For a second there, I thought Mark Jackson was doing something interesting and perhaps even mathematically sophisticated — the sort of thing Spurs coach Gregg Popovich pulled against the Warriors in a San Antonio win last week.
The Spurs were up 95-90 with 2:02 to go in that game as Golden State brought the ball up seeking to pull closer, when suddenly Richard Jefferson wrapped Kwame Brown in a bear hug in the middle of the court. Brown, a career 57 percent foul shooter who has gotten worse from the line the longer he’s been in the league, did not have the ball; Popovich wanted his team to intentionally foul Brown, even though doing so would give Golden State a chance to make up points with the clock stopped.
Popovich’s move made me perk up amid a typically delirious Wednesday night in the NBA, because very smart math people around the league have told me this is the kind of thing — fouling a bad free-throw shooter while ahead late in games — teams should do more. It sort of makes sense when you think about it. Over the long haul, the average NBA team scores about 1.07 points per possession, though that number falls a bit when you take out fast breaks and consider just half-court chances. Send a 50 percent foul shooter to the free throw line, and your expected outcome over a large sample size would be to yield exactly one point per possession. Sometimes the guy will miss both, and sometimes he’ll make both, but even that worst-case scenario isn’t as bad as yielding a three-pointer in the last minute or two of a game you lead by five or six points.
And if you’re a good offensive team like San Antonio, fouling as Popovich did in that game gives an added bonus: Your team gets the ball back sooner, giving you an extra chance to add the 1.1 points per possession your elite offense typically scores.

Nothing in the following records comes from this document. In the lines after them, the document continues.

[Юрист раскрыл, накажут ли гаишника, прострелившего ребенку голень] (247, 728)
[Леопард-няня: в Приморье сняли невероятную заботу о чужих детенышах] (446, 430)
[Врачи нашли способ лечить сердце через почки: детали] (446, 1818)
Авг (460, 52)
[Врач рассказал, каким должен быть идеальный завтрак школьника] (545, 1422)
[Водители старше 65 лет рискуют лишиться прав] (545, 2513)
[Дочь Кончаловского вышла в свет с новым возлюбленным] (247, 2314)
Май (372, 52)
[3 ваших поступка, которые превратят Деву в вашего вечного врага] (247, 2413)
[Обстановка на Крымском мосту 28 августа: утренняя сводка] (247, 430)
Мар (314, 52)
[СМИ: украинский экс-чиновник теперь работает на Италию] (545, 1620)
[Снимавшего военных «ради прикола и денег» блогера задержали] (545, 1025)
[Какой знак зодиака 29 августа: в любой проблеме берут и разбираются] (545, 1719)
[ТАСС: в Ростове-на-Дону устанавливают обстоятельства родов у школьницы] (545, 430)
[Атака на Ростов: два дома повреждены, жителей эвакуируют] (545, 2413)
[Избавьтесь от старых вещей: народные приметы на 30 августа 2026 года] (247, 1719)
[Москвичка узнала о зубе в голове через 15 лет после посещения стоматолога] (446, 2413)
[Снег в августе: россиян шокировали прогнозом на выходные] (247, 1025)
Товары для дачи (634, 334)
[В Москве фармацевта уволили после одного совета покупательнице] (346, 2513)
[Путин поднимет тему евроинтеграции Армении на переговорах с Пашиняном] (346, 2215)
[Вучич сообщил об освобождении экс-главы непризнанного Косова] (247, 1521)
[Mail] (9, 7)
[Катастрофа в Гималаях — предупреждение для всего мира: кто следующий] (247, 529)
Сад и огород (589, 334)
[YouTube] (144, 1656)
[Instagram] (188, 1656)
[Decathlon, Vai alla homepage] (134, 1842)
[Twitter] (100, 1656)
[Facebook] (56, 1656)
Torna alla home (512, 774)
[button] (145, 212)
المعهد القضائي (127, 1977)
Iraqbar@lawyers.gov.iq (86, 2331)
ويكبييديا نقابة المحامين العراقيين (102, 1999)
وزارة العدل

So I took interest again Thursday night when Jackson, his team up 29-21, had Jeremy Tyler wrap up Howard off the ball with eight seconds left in the first quarter. Were the Warriors, among the teams most aggressively pursuing advanced stats, allowing some high-level math to guide their thinking? If so, it didn’t make as much intuitive sense to me as the Popovich strategy. Sure, the Warriors were sending a bad foul shooter to the line, but they were ahead early in the game, and they fouled with just eight seconds left, meaning the value of Golden State’s subsequent possession was surely lower than the value of a full 24-second possession.
Still, it seemed as if there was something interesting at work, and Haralabos Voulgaris, a professional gambler who has created his own proprietary advanced NBA analytics, applauded Jackson for thinking outside of the box. (Voulgaris also approved when the Spurs hacked Brown last week.)
It turns out, of course, that Jackson was not making a clever or interesting analytical call based on a standalone end-of-quarter situation. He had the Warriors foul Howard the entire game, sending Howard to the line 39 times, breaking Wilt Chamberlain’s league record. Players can of course set negative records in other sports — most errors, or most interceptions — but how rare is it for a player to set a record for “earning” an opportunity (free throws) precisely because he is so bad at converting that specific opportunity?
In any case, Howard hit 21-of-39 free throws, good for 54 percent — better than his season mark entering last night’s game but worse than his career mark of about 59.5 percent.
That’s where the math begins to turn against Jackson. If Howard hits 60 percent of his free throws, as we’d expect over the long haul, the math says hack-a-Howard becomes a losing strategy. Hitting 60 percent from the line works out to 1.2 points per possession, a more efficient scoring rate than any team has every put up in a full NBA season. And that doesn’t account for the fact, noted by Voulgaris and others last night, that by hacking Howard, the Warriors basically forfeited any chance of creating their own fast-break chances out of those Orlando possessions.
Of course, a single game is not a large sample size, and perhaps Jackson believed Thursday night’s single game was the right sort of small sample size in which to try a strategy that would fail over a longer period. Howard was shooting 42.5 percent from the line entering the game, and if he continued hitting at that rate, the math would have smiled upon the hackery. But anyone with basic statistics knowledge could tell you to trust Howard’s seven-season track record of hitting 59.5 percent of his foul shots over a 10-game cold streak from this season.
There were other factors doubtlessly guiding Jackson. Brown was out, and though he has somehow become known as an elite post defender despite allowing 48 percent shooting in post-up chances last season (per Synergy Sports), he would have been Golden State’s only shot at covering Howard one-on-one. Andris Biedrins can give it an honest go, but David Lee and Ekpe Udoh really can’t (through no fault of their own), and it sure looked like Howard post-up attempts were going to produce monster per-possession scoring numbers for the Magic. The Warriors also struggled to contain the Magic’s Howard-centric pick-and-roll attack, which produced open looks both inside and on the perimeter.
All of those elements pushed Jackson into a short-term strategy that doesn’t make all that much long-term sense. Points for creativity, though.